While almost everything else has changed, on the ice, hockey is hockey for the Buffalo Sabres.
Terry Pegula has been an agent of change for the franchise since purchasing the team in February, but this season will see the full effect of his ownership.
Buffalo has gone 4-1 in the preseason, winning both its home games in front of sellout crowds producing noise worthy of a regular-season game.
Getting to opening night, however, has a much different feel this fall. Next week the Sabres will ship off to Europe to open the regular season, leaving behind an arena, nee, center full of Pegula-funded construction projects including a brand new locker room.
“Everyone’s pretty anxious, we heard it’s going to be really nice,” Sabres forward Tyler Ennis said after Saturday’s 3-2 win over Toronto.

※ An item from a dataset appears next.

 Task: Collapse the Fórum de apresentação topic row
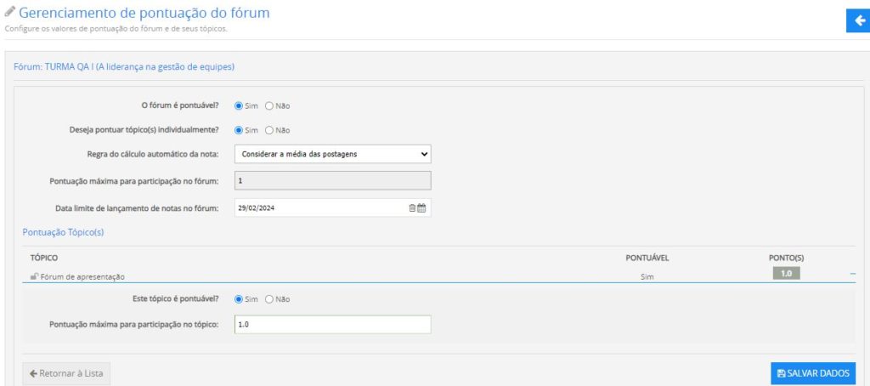(x=852, y=274)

Ennis spoke in the small dressing room used by the Bandits lacrosse team. Construction has made for a bit of chaos the last few weeks, but he said the new digs and other changes are exciting.

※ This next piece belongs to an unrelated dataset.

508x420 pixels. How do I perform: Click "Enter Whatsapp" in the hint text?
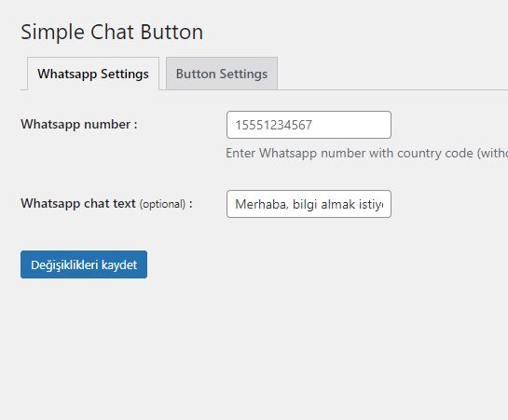tap(271, 154)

“There’s been some really good changes happening. There’s a great buzz around the city and in the room and everyone’s pumped,” Ennis said. “Everyone can feel it and we’re excited to get going.”
Constructing the team has been a different experience for GM Darcy Regier as well. A summer full of long-term contracts and extensions have the team working against the real salary cap, forcing winger Ales Kotalik and defenseman Shaone Morrisonn to the farm in Rochester and eating $5 million in combined salary.

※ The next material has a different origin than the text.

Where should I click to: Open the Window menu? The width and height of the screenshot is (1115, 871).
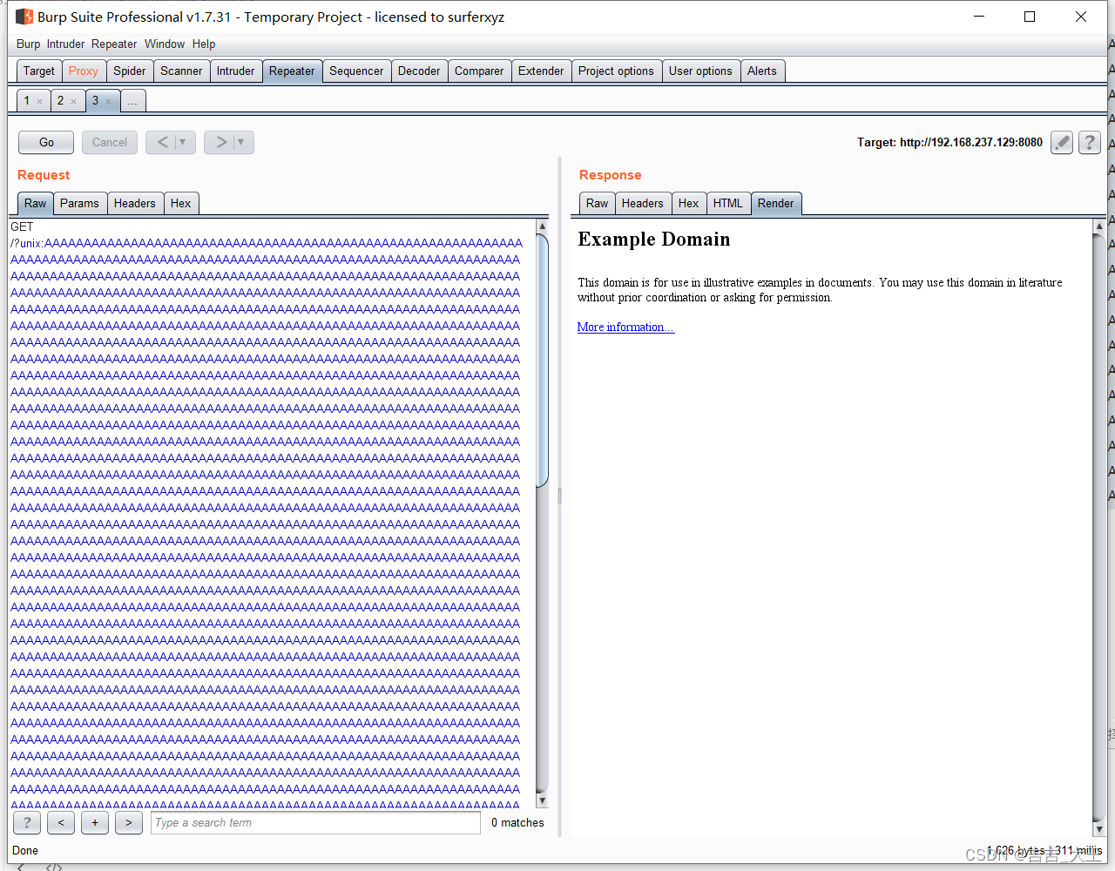[165, 44]
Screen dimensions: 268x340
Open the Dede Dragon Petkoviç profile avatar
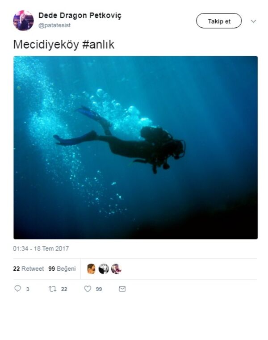[23, 21]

In years past, those heavy contracts forced them to play. Now, with money no object, they can’t even get in during preseason.
“The difficulty with the cap, being over the cap is that had either of these players played a game and been injured ... in order for us to get under the cap we would have had to waive or trade other players so it made it very difficult,” Regier said in a meeting with reporters before Saturday’s game.
Speaking in front of a photo of Kotalik walking out of the Ralph Wilson Stadium tunnel before the Winter Classic, Regier said both are “obviously” NHL-worthy players.
Worthy for the league, perhaps, but no longer good enough for the Sabres.
All this different is supposed to be better, and better means wins. No matter where the Sabres put on their uniforms, the winning is now expected to come when they take the ice. Even in the preseason.
“Every night we go out there, the last thing coach says is ‘Let’s go win a hockey game,’” forward Luke Adam said. “You never go into any hockey game whether it’s shinny in the summer time, an exhibition game or the Stanley Cup Finals coming out to lose.”
Lucky for them, winning is all that’s left to do for the Sabres. The rest has been taken care of.